Recorrendo ao dinamismo e ao visualismo, o narrador coloca-se e coloca o leitor no local,
apelando às sensações que nos permitem ouvir e ver os acontecimentos como se, consigo, o
presenciássemos.
Na última parte, esta característica da escrita de Fernão Lopes revela-se em algumas passagens:
- «que era maravilha de ver» (l. 70),
- «mal podendo ser ouvido» (l. 73),
- «saíam todas às janelas com prazer, dizendo altas vozes».

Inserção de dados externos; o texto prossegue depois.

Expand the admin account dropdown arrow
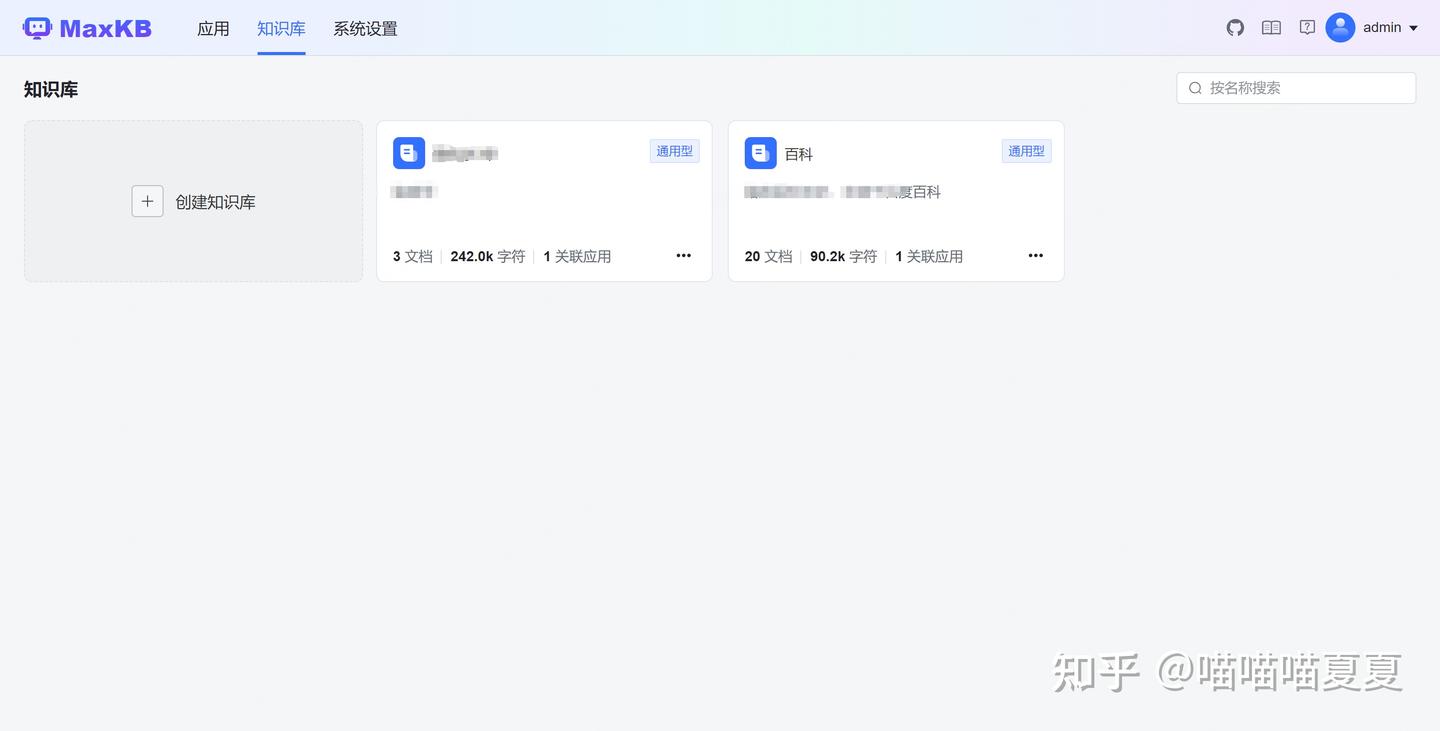The width and height of the screenshot is (1440, 731). point(1415,27)
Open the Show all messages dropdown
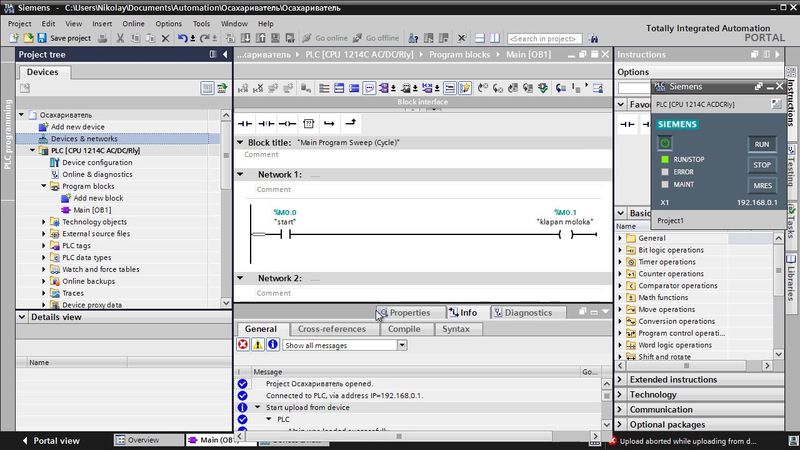800x450 pixels. pos(402,345)
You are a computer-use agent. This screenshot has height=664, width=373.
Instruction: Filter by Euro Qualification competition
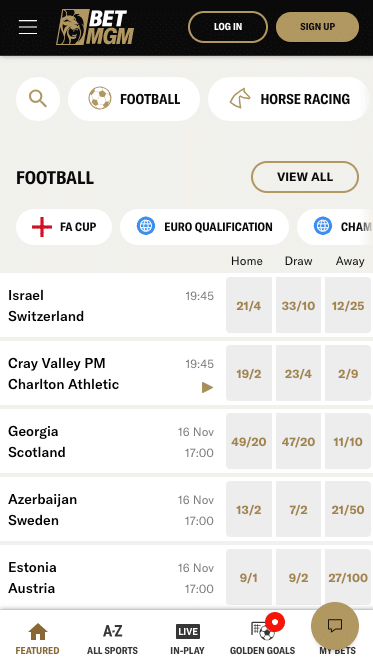coord(204,227)
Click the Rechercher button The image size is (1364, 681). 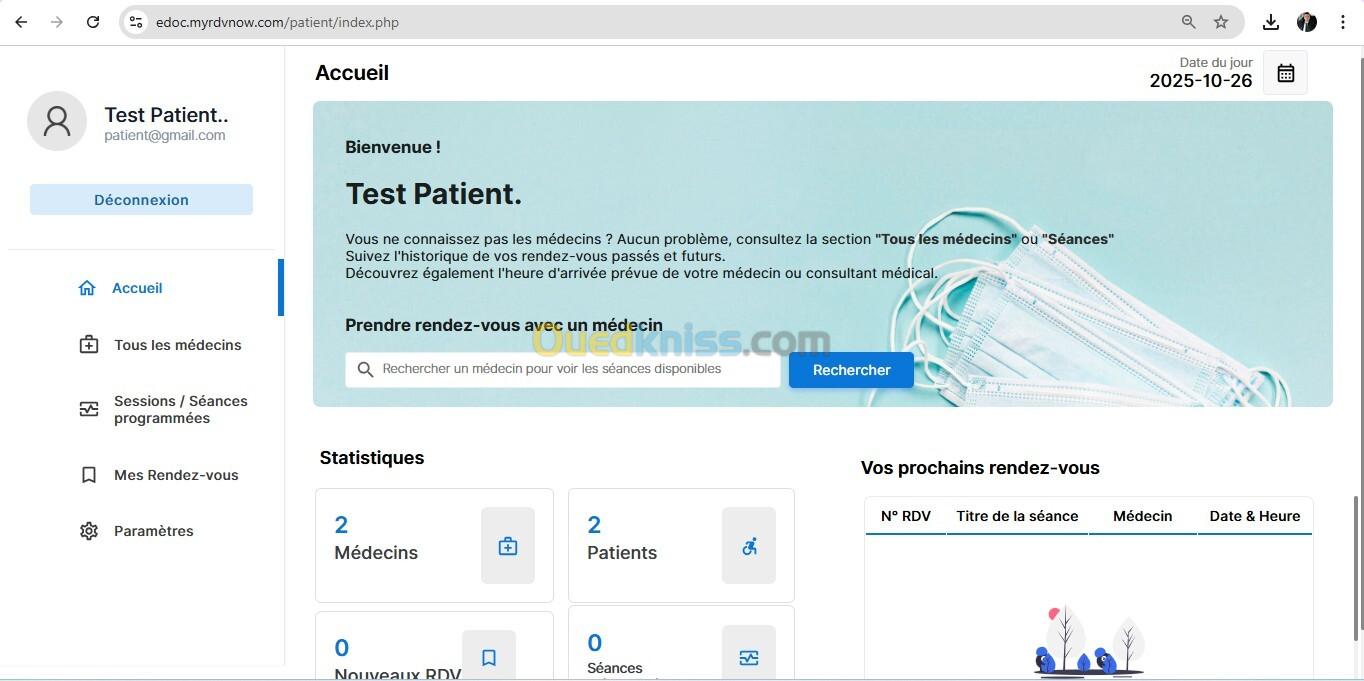(851, 370)
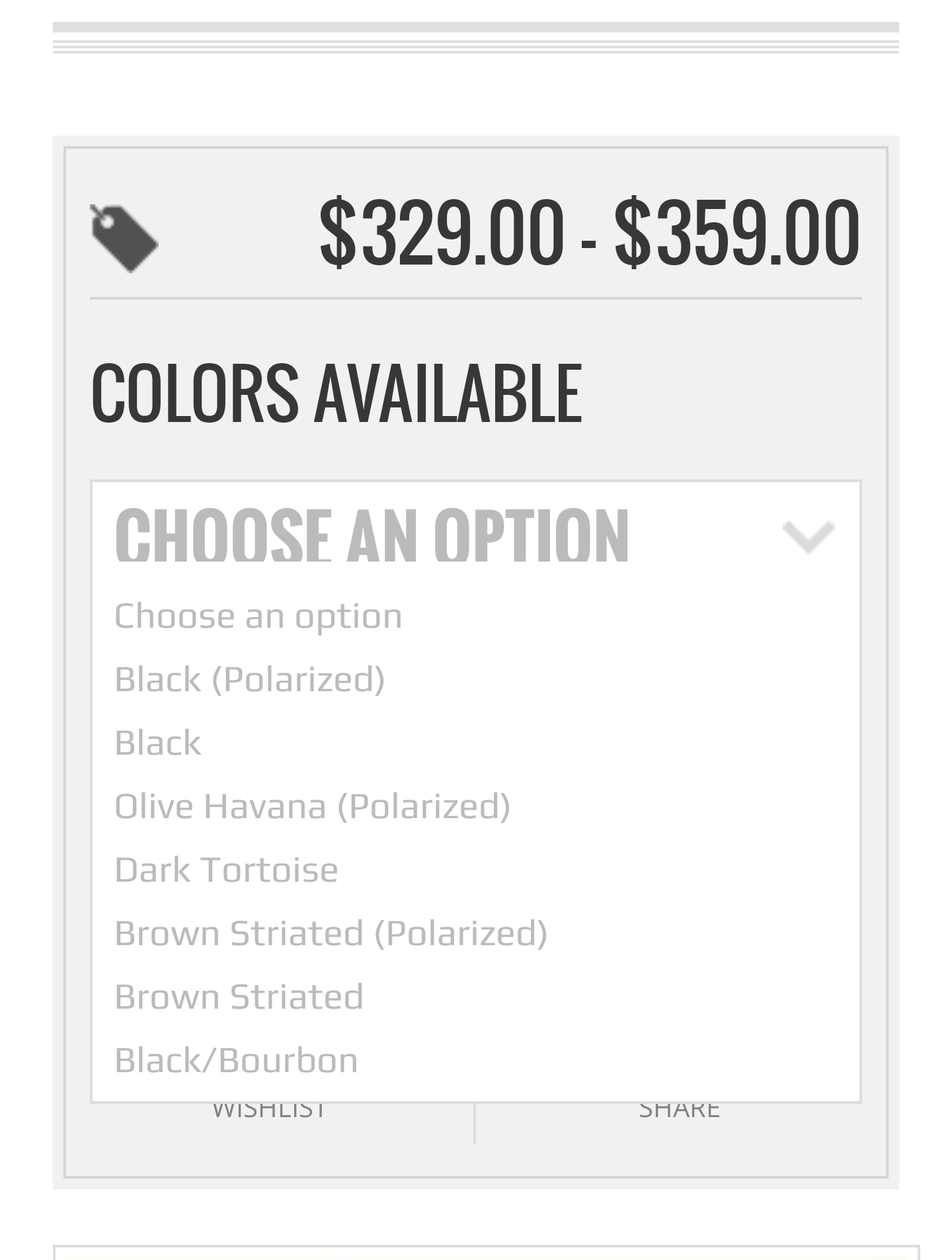952x1260 pixels.
Task: Click the thick gray divider bar at the top
Action: pos(476,27)
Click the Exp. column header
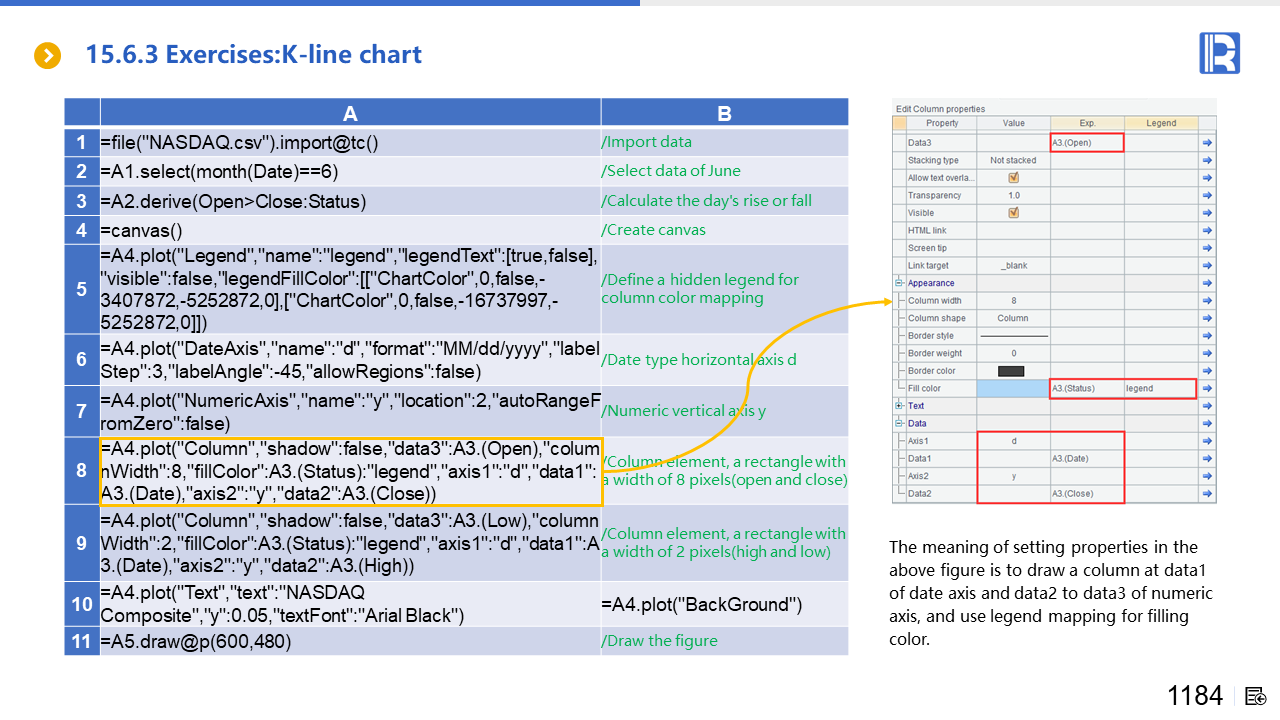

Há, com esta característica, uma aproximação ao leitor, facto que proporciona uma melhor
compreensão e maior identificação com as personagens (facto que não é alheio à oscilação entre
objetividade e subjetividade).
Em conclusão, o narrador é omnisciente mostrando as intenções e as emoções das
personagens.
O estilo de Fernão Lopes

Em síntese, podemos destacar, desde já, alguns aspetos característicos do estilo de Fernão
Lopes que justificam a sua inclusão nos programas de literatura (e não apenas destaque no
contexto da historiografia):
• Realismo dos pormenores descritivos e informativos/visualismo descritivo;
• Conjugação de planos de pormenor e de conjunto;
• Sequencialização de episódios/construção de quadros vivos;
• Uso de recursos expressivos;
• Apelos ao leitor e discurso emotivo;
• Discurso dialógico e oralizante com marcas de coloquialidade;
• Análise psicológica das personagens (individuais e coletiva) - posição central da
componente humana.
Ora vamos lá refletir…
Fernão Lopes é hoje considerado o “pai” da historiografia portuguesa, destacando-se,
neste âmbito, os seguintes aspetos (alguns afirmados pelo próprio no Prólogo):
- Narrativa ordenada diacronicamente;
- Estrutura e apresentação intensa e complexa;
-Registo de informação a partir de fontes documentais:
velhas scrituras, desvairados autores;
-Confronto de fontes documentais: púbricas escrituras de muitos
cartarios, de volumes de livros, de desvairadas linguageẽs;
-Registo da clara certidom da verdade, verdade sem outra mestura,
simprez verdade.
De acordo com o que observámos, conseguirá o Cronista despir-se da
mundanal afeiçom e assumir a objetividade, a imparcialidade e o realismo na
sua narração dos factos como afirmara?
Discute estas questões com os teus colegas e professora.